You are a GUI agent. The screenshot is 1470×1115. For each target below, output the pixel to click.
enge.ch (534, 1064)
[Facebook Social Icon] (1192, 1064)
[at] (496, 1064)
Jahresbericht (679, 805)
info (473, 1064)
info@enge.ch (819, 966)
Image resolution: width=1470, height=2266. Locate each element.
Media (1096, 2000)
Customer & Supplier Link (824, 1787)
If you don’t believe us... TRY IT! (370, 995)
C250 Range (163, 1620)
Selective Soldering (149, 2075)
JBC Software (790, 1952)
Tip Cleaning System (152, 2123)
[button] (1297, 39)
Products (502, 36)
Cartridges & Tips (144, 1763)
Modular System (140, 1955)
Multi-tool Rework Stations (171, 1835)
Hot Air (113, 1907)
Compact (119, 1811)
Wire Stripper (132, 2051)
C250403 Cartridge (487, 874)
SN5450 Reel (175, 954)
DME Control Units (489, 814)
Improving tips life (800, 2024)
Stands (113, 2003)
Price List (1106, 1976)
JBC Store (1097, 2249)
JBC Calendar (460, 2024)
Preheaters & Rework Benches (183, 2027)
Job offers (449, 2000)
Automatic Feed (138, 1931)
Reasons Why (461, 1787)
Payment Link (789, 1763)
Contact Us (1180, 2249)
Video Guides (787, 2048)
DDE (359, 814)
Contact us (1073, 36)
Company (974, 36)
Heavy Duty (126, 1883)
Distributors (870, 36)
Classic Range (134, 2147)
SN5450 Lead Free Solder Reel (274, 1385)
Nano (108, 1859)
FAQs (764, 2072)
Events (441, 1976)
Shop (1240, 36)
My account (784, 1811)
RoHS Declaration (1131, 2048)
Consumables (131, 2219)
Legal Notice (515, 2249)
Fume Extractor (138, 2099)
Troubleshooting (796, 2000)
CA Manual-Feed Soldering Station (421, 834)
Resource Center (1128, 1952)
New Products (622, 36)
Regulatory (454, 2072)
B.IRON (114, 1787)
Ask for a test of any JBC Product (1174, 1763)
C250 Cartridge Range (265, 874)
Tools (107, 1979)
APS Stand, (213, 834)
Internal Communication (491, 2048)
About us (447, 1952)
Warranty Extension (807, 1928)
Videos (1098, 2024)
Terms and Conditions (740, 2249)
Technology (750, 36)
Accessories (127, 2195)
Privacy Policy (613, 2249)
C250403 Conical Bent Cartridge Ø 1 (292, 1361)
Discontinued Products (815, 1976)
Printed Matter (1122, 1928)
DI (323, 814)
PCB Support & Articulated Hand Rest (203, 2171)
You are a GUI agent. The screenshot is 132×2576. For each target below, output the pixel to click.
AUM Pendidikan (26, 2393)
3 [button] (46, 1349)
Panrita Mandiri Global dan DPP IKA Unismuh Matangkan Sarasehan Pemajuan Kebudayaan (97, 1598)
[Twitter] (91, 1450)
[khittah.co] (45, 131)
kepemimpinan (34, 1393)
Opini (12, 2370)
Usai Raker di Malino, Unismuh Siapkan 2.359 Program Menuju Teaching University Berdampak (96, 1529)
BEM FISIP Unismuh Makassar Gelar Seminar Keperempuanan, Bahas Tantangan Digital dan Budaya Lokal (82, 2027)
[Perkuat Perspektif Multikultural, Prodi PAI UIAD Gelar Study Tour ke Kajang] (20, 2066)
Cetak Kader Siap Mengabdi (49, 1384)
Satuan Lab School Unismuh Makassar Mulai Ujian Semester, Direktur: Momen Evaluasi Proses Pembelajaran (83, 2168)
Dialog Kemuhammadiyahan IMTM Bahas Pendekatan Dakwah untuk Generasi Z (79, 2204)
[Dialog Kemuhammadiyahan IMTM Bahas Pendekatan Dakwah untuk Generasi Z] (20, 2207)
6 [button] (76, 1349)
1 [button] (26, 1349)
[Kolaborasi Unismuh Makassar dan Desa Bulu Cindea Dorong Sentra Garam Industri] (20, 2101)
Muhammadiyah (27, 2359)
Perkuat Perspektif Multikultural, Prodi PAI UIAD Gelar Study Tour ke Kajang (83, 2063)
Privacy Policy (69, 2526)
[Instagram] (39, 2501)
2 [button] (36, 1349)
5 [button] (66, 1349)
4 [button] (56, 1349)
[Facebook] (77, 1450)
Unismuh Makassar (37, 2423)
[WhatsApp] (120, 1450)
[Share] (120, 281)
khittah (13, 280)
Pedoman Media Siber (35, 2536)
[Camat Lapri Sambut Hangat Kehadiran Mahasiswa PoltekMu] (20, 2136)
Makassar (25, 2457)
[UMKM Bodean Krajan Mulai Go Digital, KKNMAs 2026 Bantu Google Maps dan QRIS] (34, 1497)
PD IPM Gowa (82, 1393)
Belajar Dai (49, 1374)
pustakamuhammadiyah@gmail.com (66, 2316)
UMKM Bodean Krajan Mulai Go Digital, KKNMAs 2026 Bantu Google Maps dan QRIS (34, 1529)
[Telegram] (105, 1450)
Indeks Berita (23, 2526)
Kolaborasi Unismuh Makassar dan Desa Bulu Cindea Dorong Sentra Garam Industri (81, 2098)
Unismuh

·····

# Work instruction
Would you quote, exactly and only, the lines from the one containing "Indeks Berita (23, 2526)" to the end of the entries?

# Answer below
Indeks Berita (23, 2526)
Kolaborasi Unismuh Makassar dan Desa Bulu Cindea Dorong Sentra Garam Industri (81, 2098)
Unismuh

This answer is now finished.